Personal information
- Full name: Jan Göran Lennart Bengtsson
- Born: 19 May 1956 (age 70) Varberg, Sweden
- Nationality: Sweden
- Playing position: Left wing

Youth career
- Team
- –: HK Drott

Senior clubs
- Years: Team
- 1975–1993: HK Drott

National team
- Years: Team / Apps / (Gls)
- 1978–1986: Sweden / 136 / (236)

Teams managed
- HK Drott: 1993–1996
- HK Drott: 2006–2007
- HK Varberg: 2012–2013

= Göran Bengtsson =

Swedish handball player (born 1956)

Göran Bengtsson (born 19 May 1956 in Varberg, Sweden) is a former Swedish handball player and coach who played all his active years in HK Drott. He was named Swedish player of the year in 1980/1981.

He is the father of Swedish handballplayer Tobias Bengtsson.

He competed in the 1984 Summer Olympics.

In 1984 he finished fifth with the Swedish team in the Olympic tournament.
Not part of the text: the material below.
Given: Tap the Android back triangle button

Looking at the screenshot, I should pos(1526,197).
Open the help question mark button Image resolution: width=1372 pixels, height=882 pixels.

He played all six matches and scored six goals.

After his playing career he coached his former club HK Drott for three years between 1993 and 1996. Additionally he has also been a football coach in the Swedish club Tvååker for two years.

Afterwards he was the coach of HK Varberg where his son Tobias Bengtsson played.

In 2006 he returned to HK Drott for a single season after the former coach Daniel Lindgren was fired.